Brief Review — Understanding Back-Translation at Scale
Understanding Back-Translation at Scale
Back-Translation+Sampling, by Facebook AI Research, and Google Brain
2018 EMNLP, Over 700 Citations (Sik-Ho Tsang @ Medium)
Natural Language Processing, NLP, Neural Machine Translation, NMT
1. Back Translation+Sampling
- Back Translation typically uses beam search or just greedy search, cannot model the true data distribution.
As alternative, sampling from the model distribution as well as adding noise are considered to beam search outputs.
- Unrestricted sampling is explored, which generates outputs that are very diverse but sometimes highly unlikely.
Sampling restricted to the most likely words is investigated. At each time step, The k most likely tokens from the output distribution, are selected, renormalized and then sampled from this restricted set.
- Adding noise to input sentences has been very beneficial which is inspired by Denoising Autoencoders.
Three types of noise: deleting words with probability 0.1, replacing words by a filler token with probability 0.1, and swapping words as a random permutation over the tokens.
- But later in experiment, sampling is used instead of adding noise.
2.1. Synthetic Data Generation Methods
Sampling and beam+noise improve over bitext-only (5M) by between 1.7–2 BLEU in the largest data setting.
Sampling and beam+noise perform roughly equal.

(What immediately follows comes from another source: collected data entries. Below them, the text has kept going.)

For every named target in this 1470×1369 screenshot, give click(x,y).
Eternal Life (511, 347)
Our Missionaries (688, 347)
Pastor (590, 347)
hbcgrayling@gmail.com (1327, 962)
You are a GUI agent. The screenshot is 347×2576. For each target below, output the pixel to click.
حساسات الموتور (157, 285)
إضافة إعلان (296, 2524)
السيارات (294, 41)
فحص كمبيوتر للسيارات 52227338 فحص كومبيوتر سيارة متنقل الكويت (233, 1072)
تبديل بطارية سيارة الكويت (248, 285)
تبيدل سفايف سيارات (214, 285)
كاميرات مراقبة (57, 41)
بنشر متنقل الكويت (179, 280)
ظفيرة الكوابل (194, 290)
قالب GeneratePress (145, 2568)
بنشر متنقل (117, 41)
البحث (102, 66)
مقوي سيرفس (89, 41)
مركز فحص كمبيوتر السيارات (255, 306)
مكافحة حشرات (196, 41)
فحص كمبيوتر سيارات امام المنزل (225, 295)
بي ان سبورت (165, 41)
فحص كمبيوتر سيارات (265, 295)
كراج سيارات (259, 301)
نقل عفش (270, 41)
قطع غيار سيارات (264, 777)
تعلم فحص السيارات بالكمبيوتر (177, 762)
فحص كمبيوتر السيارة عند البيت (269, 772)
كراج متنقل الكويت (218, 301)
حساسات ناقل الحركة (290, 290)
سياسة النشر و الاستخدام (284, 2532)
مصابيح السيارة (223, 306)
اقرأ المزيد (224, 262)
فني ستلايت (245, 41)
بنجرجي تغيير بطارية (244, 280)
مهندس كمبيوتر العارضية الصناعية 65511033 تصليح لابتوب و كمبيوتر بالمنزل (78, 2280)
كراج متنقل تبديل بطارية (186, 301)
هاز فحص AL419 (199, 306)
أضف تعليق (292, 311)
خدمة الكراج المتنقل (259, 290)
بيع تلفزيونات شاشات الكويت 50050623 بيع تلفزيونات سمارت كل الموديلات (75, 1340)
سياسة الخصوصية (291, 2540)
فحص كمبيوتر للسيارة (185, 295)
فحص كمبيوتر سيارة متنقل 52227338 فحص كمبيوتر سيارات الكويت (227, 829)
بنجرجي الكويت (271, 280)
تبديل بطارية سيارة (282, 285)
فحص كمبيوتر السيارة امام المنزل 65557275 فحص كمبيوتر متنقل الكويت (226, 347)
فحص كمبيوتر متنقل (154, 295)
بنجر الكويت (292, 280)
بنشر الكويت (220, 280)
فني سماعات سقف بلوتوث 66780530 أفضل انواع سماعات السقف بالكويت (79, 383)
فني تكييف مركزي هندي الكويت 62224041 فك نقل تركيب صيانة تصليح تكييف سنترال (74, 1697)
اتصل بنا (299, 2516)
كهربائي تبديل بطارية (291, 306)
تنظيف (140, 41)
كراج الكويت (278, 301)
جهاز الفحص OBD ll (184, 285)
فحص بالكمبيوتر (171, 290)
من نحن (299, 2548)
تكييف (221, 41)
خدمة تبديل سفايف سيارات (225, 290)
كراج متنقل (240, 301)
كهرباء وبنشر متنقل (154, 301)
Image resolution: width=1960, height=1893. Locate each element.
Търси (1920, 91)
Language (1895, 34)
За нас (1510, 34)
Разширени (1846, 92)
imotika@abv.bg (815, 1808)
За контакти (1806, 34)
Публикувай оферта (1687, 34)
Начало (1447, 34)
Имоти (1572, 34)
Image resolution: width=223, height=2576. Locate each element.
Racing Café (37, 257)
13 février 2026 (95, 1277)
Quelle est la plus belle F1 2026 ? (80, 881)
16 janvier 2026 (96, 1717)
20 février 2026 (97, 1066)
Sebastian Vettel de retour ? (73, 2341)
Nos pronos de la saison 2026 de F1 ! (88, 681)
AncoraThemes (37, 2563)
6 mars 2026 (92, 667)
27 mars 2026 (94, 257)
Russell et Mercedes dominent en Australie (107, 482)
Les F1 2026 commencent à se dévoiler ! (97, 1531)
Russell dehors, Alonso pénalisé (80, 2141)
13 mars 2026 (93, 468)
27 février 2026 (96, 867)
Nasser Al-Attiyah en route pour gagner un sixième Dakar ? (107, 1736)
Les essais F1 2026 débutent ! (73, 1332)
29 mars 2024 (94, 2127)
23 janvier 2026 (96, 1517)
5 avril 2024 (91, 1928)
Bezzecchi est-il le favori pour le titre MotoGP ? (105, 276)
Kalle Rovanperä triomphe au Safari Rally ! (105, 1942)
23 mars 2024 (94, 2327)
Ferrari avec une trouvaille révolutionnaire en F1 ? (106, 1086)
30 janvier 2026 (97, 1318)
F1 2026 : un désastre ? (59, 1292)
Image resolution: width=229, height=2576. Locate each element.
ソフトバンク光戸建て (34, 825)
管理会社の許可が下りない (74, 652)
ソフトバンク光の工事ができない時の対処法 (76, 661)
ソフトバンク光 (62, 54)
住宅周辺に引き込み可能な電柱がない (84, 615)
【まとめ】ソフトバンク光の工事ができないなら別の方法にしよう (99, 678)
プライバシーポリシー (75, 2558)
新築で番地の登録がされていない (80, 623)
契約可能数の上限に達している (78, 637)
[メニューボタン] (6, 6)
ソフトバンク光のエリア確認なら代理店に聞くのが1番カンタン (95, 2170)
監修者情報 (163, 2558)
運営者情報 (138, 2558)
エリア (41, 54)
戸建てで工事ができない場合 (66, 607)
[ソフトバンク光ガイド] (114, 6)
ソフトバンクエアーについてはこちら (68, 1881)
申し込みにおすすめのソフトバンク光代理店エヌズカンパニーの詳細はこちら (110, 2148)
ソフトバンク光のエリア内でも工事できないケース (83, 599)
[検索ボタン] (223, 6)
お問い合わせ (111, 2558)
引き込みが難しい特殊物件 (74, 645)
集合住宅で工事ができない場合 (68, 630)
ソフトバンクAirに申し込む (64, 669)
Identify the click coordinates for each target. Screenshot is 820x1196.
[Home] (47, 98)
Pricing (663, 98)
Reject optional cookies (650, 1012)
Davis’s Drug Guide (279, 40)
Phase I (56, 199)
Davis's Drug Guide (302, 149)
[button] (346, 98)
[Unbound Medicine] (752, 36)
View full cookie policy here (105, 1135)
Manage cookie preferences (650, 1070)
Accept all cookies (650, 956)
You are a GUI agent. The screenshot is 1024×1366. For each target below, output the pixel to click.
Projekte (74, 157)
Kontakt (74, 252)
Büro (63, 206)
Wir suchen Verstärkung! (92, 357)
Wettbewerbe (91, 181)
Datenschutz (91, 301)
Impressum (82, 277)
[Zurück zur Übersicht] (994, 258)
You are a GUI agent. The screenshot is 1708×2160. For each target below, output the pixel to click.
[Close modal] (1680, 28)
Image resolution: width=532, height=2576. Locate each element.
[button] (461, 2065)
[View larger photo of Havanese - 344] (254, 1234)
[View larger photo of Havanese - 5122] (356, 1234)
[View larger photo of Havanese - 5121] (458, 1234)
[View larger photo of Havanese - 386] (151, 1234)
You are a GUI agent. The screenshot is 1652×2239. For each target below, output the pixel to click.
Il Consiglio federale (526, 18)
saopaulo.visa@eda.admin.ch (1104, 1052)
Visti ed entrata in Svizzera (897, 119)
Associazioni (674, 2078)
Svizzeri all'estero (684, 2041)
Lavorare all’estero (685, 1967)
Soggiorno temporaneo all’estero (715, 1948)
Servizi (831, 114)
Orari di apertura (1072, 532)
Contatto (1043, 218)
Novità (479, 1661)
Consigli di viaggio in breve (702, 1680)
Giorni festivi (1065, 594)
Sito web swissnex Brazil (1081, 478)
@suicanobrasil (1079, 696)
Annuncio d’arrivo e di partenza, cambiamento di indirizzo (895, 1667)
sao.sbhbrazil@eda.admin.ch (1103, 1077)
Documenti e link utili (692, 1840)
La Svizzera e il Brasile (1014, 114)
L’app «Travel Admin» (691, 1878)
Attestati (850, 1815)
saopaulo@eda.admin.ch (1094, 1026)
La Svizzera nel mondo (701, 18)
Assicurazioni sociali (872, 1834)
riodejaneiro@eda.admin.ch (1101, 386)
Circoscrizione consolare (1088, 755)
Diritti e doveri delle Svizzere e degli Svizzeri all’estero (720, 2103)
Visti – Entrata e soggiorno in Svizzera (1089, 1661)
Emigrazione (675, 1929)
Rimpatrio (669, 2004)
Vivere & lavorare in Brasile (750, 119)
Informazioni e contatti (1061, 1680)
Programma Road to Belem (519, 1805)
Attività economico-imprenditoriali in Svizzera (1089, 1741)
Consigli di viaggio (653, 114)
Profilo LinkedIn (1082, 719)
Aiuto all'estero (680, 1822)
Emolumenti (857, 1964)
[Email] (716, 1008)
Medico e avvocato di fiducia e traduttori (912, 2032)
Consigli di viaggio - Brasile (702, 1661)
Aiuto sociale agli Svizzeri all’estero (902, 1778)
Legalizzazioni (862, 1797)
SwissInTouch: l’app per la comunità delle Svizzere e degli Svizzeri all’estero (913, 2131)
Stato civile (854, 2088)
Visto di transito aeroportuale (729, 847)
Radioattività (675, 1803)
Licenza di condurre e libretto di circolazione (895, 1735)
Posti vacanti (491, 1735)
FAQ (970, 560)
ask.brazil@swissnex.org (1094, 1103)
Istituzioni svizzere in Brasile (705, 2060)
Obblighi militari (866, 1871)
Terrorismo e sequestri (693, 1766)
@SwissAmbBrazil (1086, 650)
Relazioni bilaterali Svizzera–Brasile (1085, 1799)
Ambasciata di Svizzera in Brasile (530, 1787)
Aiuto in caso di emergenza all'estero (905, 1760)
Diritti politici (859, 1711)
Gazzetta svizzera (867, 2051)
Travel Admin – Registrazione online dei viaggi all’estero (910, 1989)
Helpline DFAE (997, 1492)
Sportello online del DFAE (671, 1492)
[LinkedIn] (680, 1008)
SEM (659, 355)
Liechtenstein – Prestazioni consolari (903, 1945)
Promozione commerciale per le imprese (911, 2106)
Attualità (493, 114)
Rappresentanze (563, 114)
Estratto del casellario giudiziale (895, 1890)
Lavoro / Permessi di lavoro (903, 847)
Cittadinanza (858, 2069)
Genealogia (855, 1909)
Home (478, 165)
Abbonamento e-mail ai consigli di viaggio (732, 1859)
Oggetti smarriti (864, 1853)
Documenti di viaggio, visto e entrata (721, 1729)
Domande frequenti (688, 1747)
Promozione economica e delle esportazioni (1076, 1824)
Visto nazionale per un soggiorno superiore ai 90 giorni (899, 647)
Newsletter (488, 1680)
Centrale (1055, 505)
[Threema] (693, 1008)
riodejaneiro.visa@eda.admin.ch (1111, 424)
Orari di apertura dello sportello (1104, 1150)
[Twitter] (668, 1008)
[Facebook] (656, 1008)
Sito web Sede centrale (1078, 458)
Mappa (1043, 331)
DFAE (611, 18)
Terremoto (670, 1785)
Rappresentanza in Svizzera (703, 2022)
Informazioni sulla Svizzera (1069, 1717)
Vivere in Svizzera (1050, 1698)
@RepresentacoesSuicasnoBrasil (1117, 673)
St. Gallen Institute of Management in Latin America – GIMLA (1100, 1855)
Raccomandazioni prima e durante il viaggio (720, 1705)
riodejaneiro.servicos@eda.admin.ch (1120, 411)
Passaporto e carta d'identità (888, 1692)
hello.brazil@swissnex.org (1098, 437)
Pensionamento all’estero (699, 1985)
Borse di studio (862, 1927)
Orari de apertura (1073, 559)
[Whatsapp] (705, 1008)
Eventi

Sampling is used in the remaining experiments.
2.2. Low Resource vs High Resource
Sampling is more effective than beam for larger setups (640K and 5.2M bitexts) while the opposite is true (Beam) for resource poor settings (80K bitext).
2.3. SOTA Comparison
- DeepL, a commercial translation engine relying on high quality bilingual training data, achieves 33.3 tokenized BLEU.
Back Translation with sampling can result in high-quality translation models based on benchmark data only.